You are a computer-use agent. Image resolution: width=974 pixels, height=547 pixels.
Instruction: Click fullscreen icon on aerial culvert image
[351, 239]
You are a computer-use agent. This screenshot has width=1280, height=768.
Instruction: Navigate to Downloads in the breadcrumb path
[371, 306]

- - -

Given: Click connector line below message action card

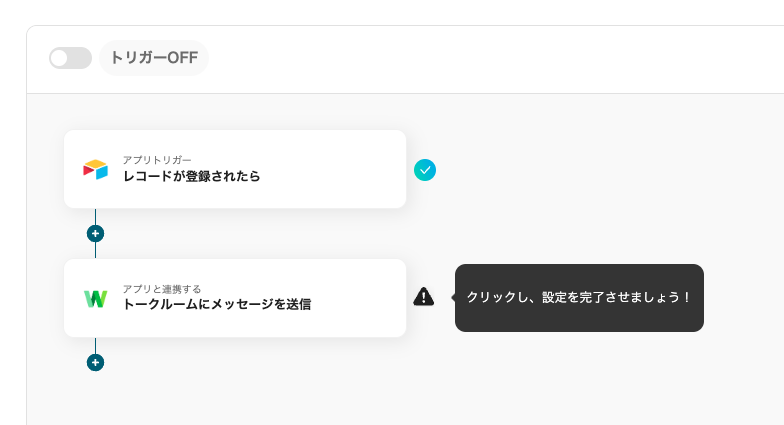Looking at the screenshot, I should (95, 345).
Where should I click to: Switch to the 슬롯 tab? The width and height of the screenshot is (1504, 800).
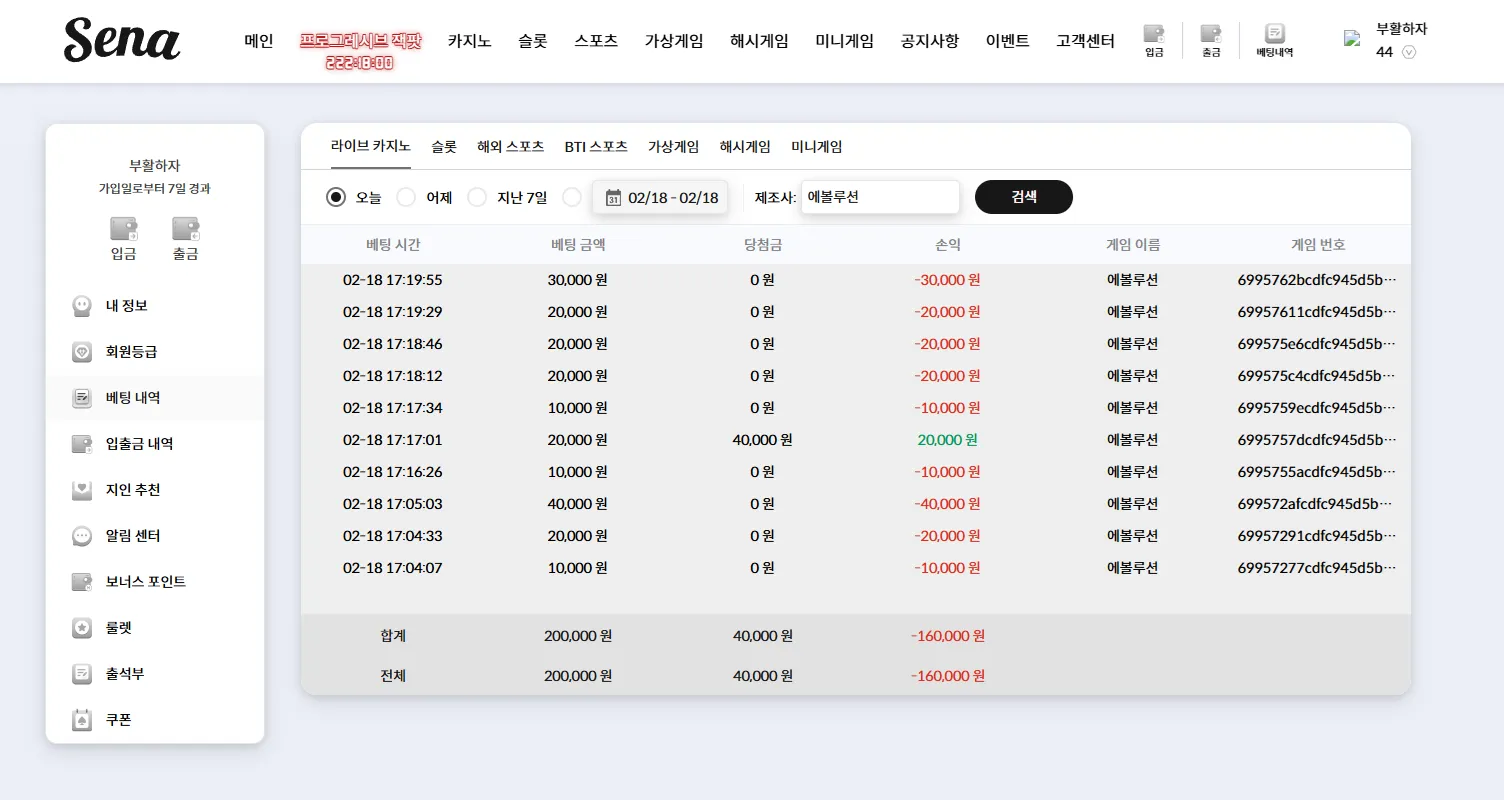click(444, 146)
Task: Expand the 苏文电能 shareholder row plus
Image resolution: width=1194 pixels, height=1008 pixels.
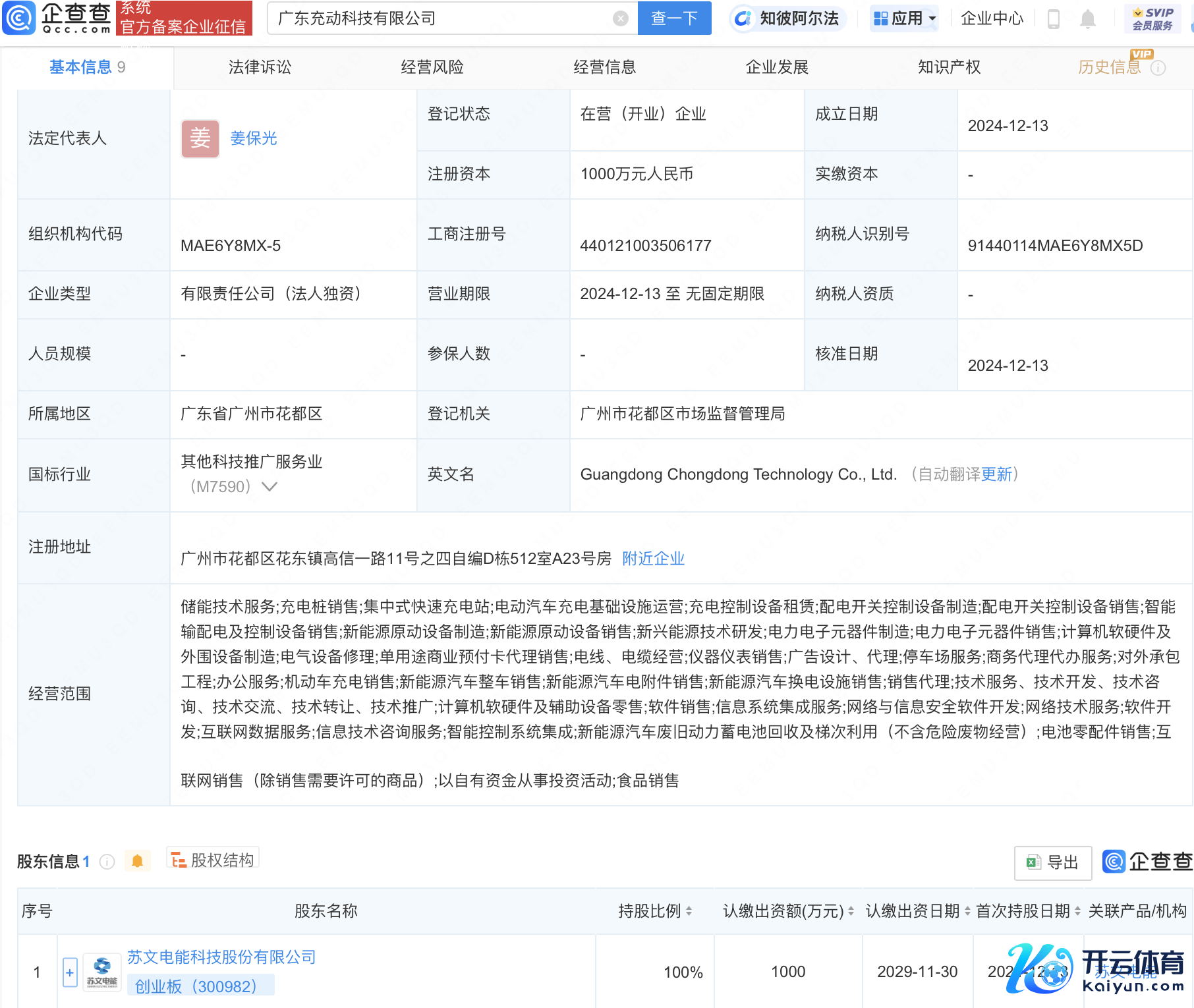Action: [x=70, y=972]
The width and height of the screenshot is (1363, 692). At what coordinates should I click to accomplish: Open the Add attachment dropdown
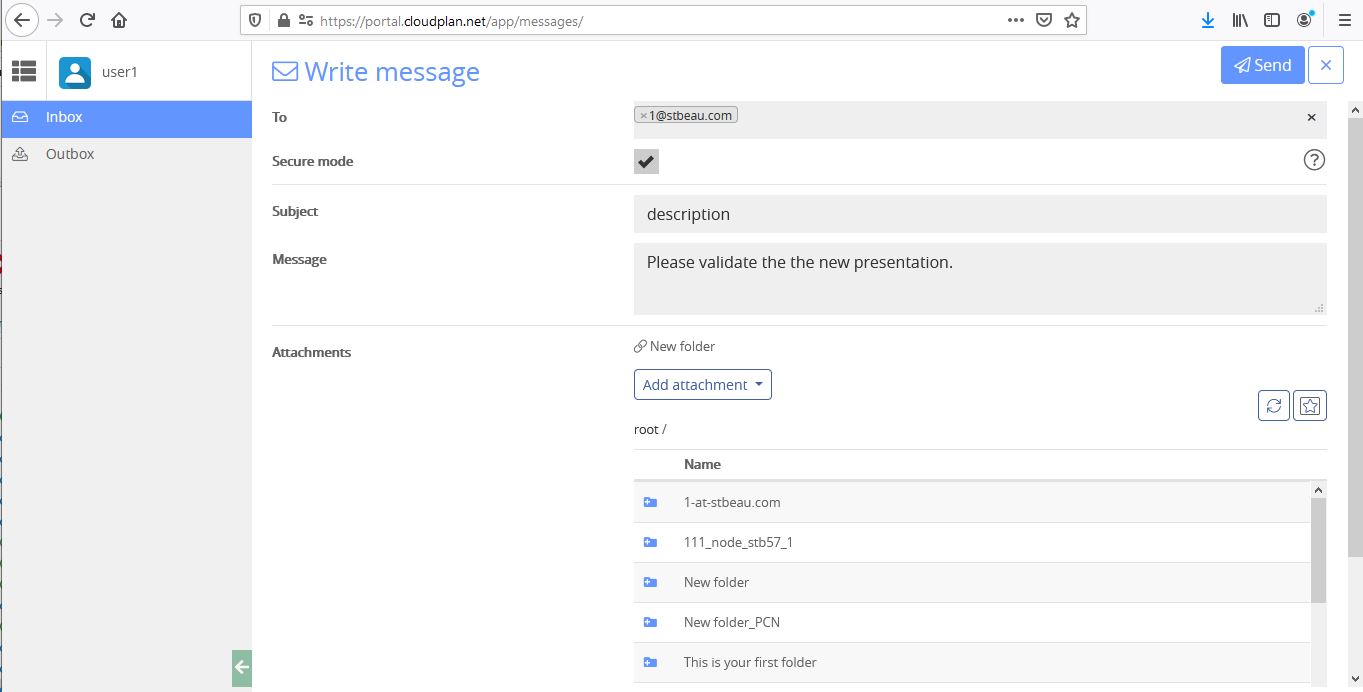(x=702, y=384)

- - -

## PROBLEM DESCRIPTION
For each line in the entries that contains the string "computer", make a copy.

## YOUR SOLUTION
You are a computer-use agent. Image resolution: width=974 pixels, height=547 pixels.
You are a computer-use agent. This screenshot has width=1280, height=768.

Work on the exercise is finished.